La France vit un 1968 à l’envers !

À l’occasion du lancement de sa nouvelle formule, Boulevard Voltaire vous propose une série de courtes interviews. Chaque jour, une personnalité — politique, intellectuel, artiste, sportif, etc. — répondra à une question, toujours la même, qui correspond aux interrogations du moment. Aujourd’hui, nous avons le plaisir et l’honneur de retrouver Renaud Camus, comme chaque mercredi sur Boulevard Voltaire

Crise de régime, crise de société ou révolution : selon vous, sommes-nous en 1958, 1968 ou 1788 ?

Je prends la carte du milieu, si vous permettez : crise de société — ce qui me donne, dans votre système couplé, 1968. Bon, il s’agirait d’un 1968 à l’envers, en ce cas…

1968, c’est l’arrivée aux affaires, symboliquement, de la petite bourgeoisie, après deux siècles de règne bourgeois, qui a coïncidé, mais pas par hasard, avec l’époque de la culture.

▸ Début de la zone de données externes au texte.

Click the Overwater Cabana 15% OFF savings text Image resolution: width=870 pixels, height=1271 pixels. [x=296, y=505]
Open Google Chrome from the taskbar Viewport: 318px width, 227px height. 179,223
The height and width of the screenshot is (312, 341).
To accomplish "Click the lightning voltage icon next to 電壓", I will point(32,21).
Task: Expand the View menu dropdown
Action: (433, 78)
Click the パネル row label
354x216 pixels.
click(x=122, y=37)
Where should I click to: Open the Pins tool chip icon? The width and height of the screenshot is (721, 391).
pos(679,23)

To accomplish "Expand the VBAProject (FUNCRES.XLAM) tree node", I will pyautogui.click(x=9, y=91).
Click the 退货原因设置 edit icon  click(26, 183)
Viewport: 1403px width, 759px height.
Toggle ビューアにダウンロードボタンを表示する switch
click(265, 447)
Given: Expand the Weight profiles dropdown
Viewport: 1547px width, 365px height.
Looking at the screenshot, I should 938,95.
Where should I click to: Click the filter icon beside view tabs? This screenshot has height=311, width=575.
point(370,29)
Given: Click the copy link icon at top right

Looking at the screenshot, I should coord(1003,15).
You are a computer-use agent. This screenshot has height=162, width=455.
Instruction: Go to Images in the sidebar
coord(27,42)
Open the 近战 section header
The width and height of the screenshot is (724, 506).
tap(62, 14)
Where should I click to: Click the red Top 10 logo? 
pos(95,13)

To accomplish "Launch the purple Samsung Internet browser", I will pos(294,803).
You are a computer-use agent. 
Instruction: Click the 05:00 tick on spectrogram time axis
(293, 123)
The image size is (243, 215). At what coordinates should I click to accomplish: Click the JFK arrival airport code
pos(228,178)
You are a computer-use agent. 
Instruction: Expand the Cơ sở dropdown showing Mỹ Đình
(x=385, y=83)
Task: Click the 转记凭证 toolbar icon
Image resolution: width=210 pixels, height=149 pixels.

On ne parle pas de culture avant l’ère bourgeoise, on parle d’art, d’humanités, d’accomplissement. Après l’ère bourgeoise on en parle encore, c’est une des difficultés de l’analyse, mais en un tout autre sens (le loisir, le divertissement, le lien social, les activité culturelles ou l’industrie du même nom), qui est presque le contraire du précédent (il est arrivé la même chose au mot musique).

La petite bourgeoisie est la première classe au pouvoir à n’avoir pas de culture propre. Elle est inculte de naissance, contrairement au prolétariat, qui a ses sourdes traditions, et à la paysannerie, pétrie de religion et de saisons, donc de mythe et de poésie. La petite bourgeoisie non, rien. Mais elle a une idée de génie. Alors que les classes dominantes précédentes, pour asseoir leur pouvoir, ne pensaient qu’à exclure, elle, dans le même dessein, ne songe qu’à inclure. Tout le monde sera petit bourgeois, personne ne pourra ne pas l’être.

Au pouvoir (socio-culturel, le seul qui compte vraiment — pour le reste elle délègue, elle place ses hommes et ses femmes, que seul l’argent distingue d’elle), elle a la haute main sur l’Éducation nationale, qui lui sert à imposer sa culture, sa non-culture, et surtout à éradiquer l’ancienne classe cultivée et ses héritiers, convertis par l’école en parfaits petits-bourgeois. L’industrie culturelle achève le travail. Ce que j’appelle plutôt, moi, industrie de l’hébétude, a trois branches : le système d’enseignement, le complexe médiatique, l’économie parallèle, c’est-à-dire le trafic de drogue, très largement entre les mains du néo-peuple, du néo-prolétariat, des remplaçants du Grand Remplacement.

La situation se caractérise donc selon moi par la coïncidence explosive de deux remplacements, le petit et le grand, le premier permettant seul le second. Le premier a lieu à l’intérieur du peuple français, dont les anciennes élites, qui, quelques torts qu’elles aient pu avoir d’autre part, avaient fait la grandeur et la civilisation du pays, sont remplacées par de nouvelles qui n’ont plus d’élites que le nom, comme leur culture n’a de culture que le nom, ce qui crée une population hagarde, déculturée, qui ne se connaît même plus comme peuple, et donc remplaçable à merci. Le second est le remplacement de ce peuple par un ou plusieurs autres.

Un 1968 à l’envers, bien plus large et bien plus sérieux que le précédent, impliquerait le renversement concomitant de ces deux phénomènes : rétromigration d’une part, reculturation de l’autre — ce qui s’appelle du pain sur la planche.